Tinnitus is an internal, occasional or continuous ringing, in one or both ears, with different pitches. But the noise is unique for each of us, so for yours might be an engine sound, whirring, or high-pitched whine. Whatever you hear, is It any wonder that it can make life feel unbearable. Especially as guess what? It’s often most noticeable when the shattered peri or menopausal woman tries to get some sleep.

“You Can Ring My Bell” Nope, Anita Ward wasn’t singing about tinnitus, but she could have been!


Why now?

Who’d have thought that falling oestrogen levels could cause Tinnitus?  When it happened to us, it didn’t occur to either of us that it could be linked to our hormones. As we found out GPs don’t always make the connection either.  Oestrogen it seems underpins signalling from the ears to the brain, and falling levels may be responsible for a mix-up in sounds being communicated between the two, leading to unwanted, inner ear noise. 

And the good news is….
For some women it may be a temporary problem caused by fluctuating hormones. According to Take On Tinnitus an online resource linked to the British Tinnitus Association, studies have indicated that, over time, noises can disappear completely or at least reduce to a tolerable level in most cases.

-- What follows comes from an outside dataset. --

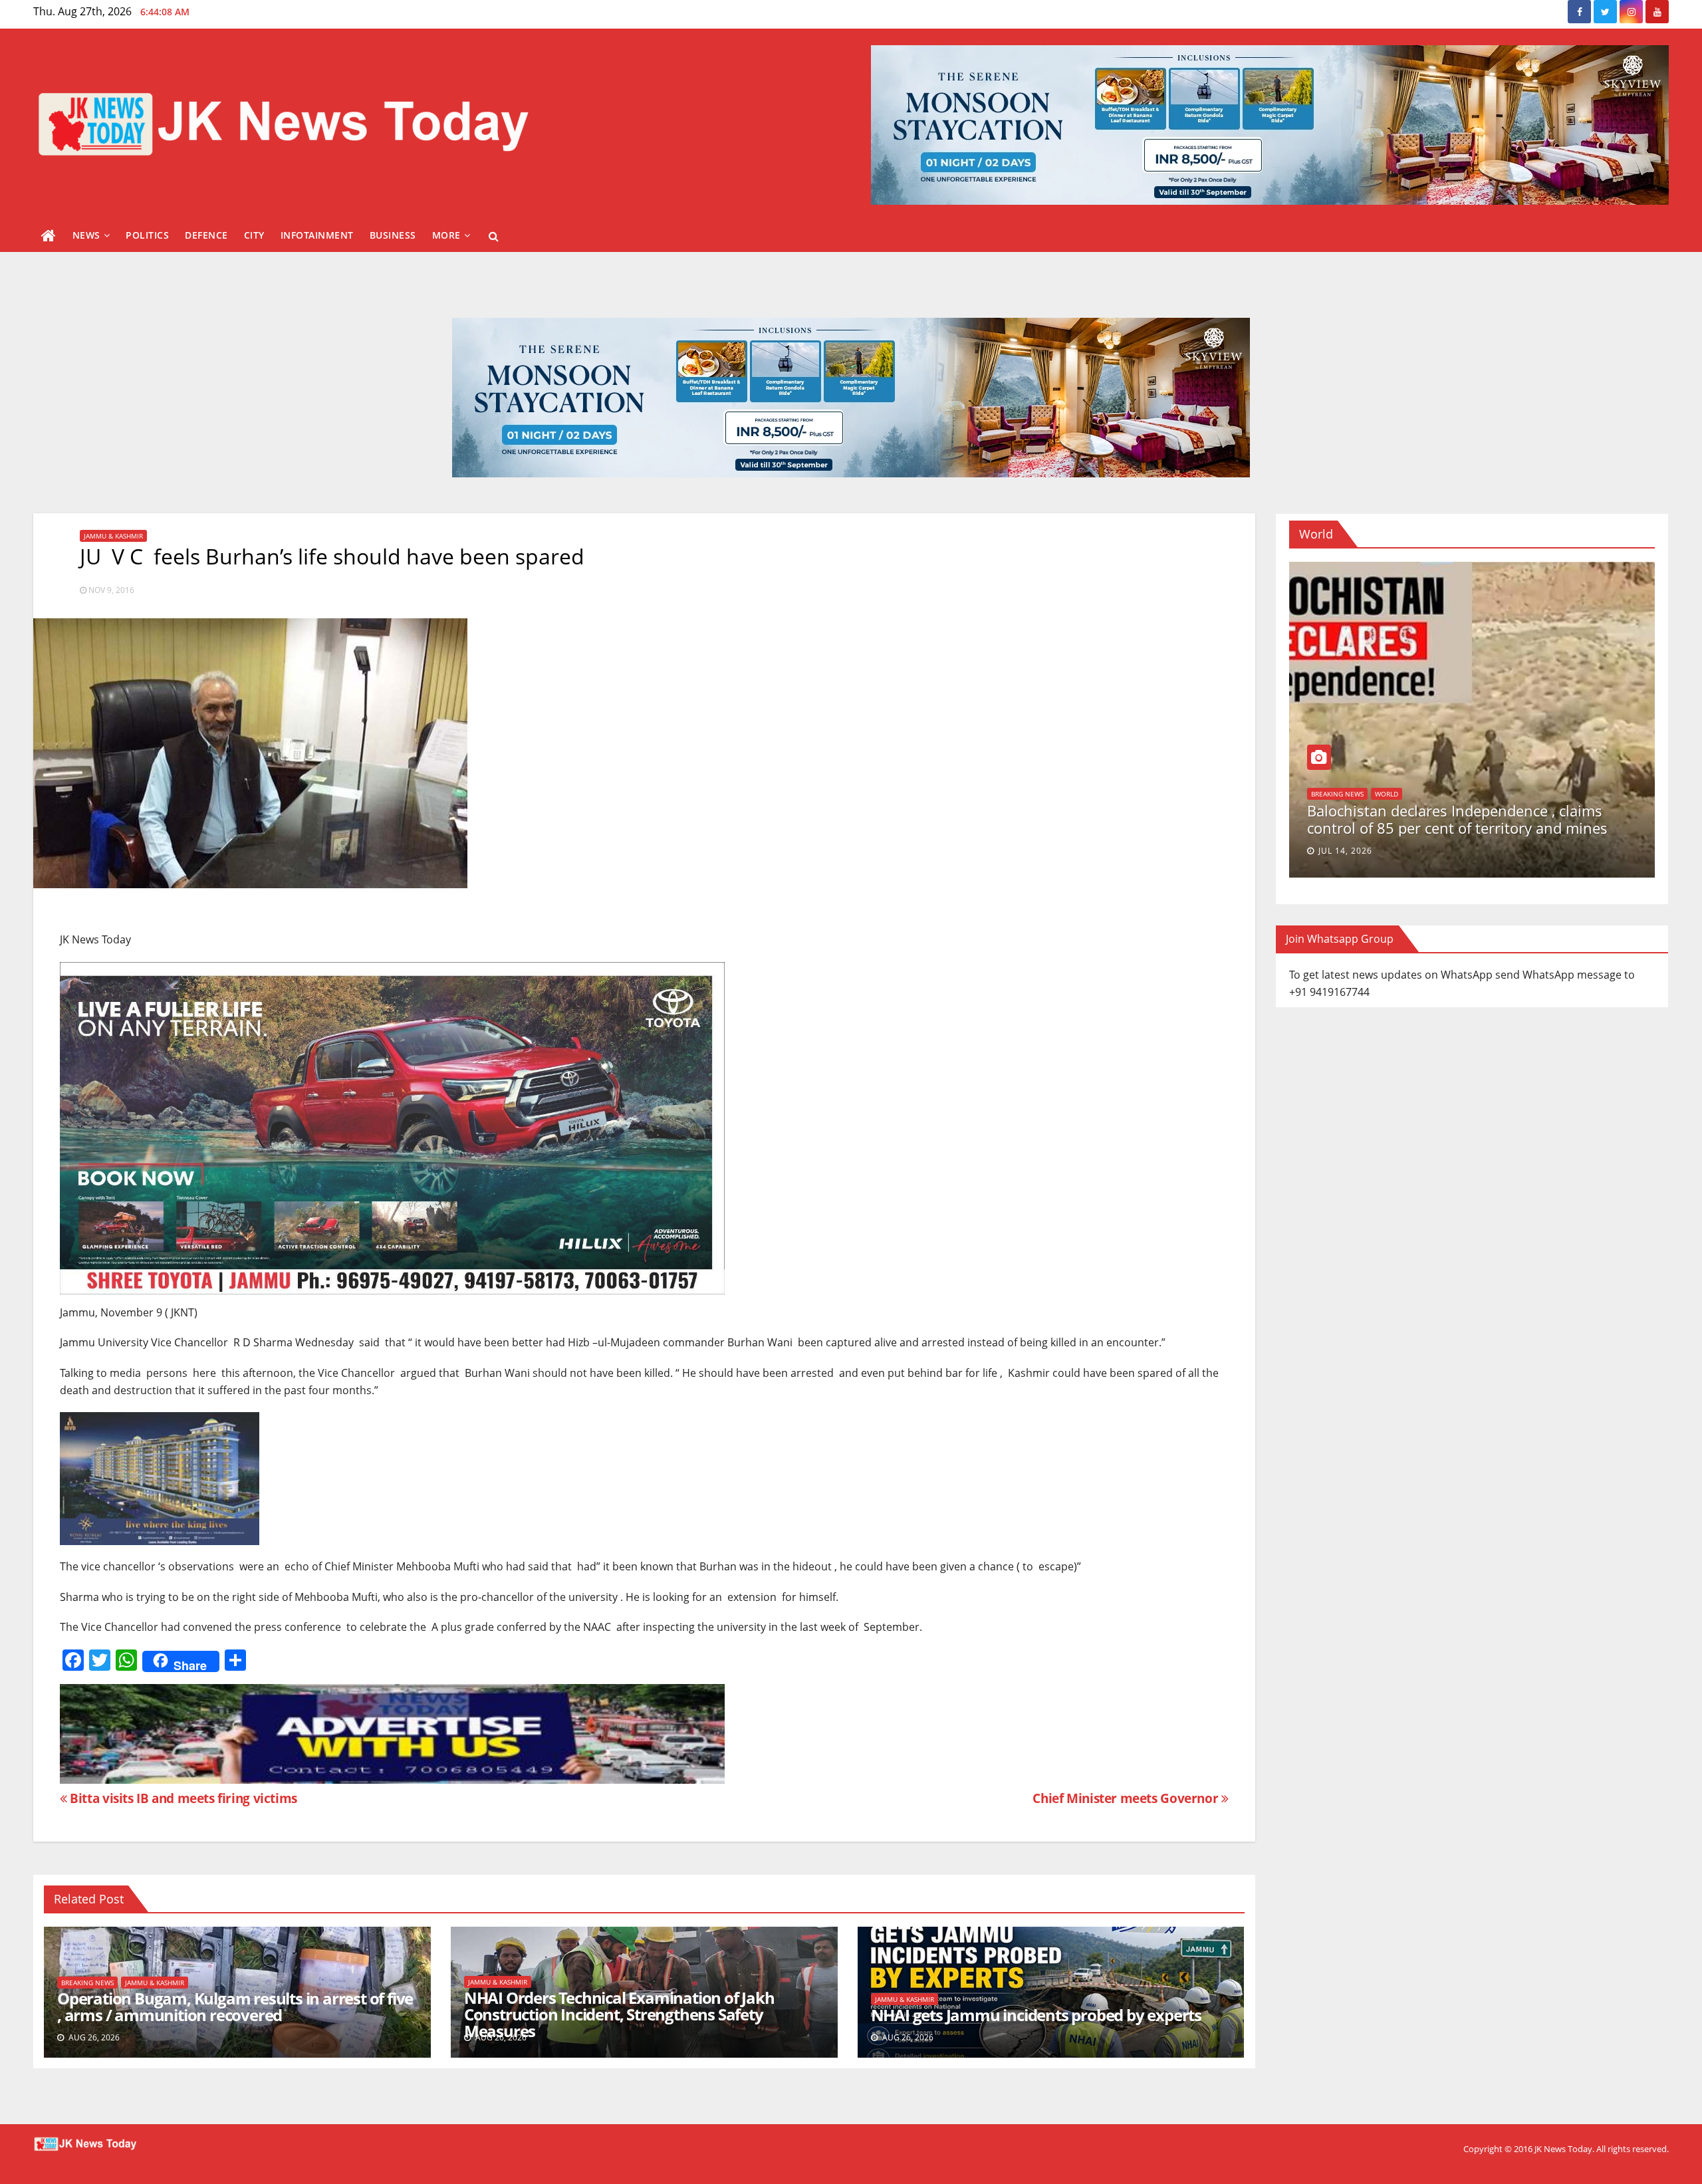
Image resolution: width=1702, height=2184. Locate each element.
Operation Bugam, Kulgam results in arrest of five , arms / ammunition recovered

The best help for menopause tinnitus
Tinnitus may be helped by a triple-pronged approach of modifying your diet and lifestyle, and exercising more so that you are in better shape to cope with this frustrating menopausal side effect. Unfortunately, there are currently no medical procedures or products that can help with the tinnitus itself. It’s a question of learning to live with your particular noise, although some women take medication to deal with the anxiety and sleep deprivation that can go hand in hand with tinnitus. And counselling by an NHS audiologist may also help you find coping strategies.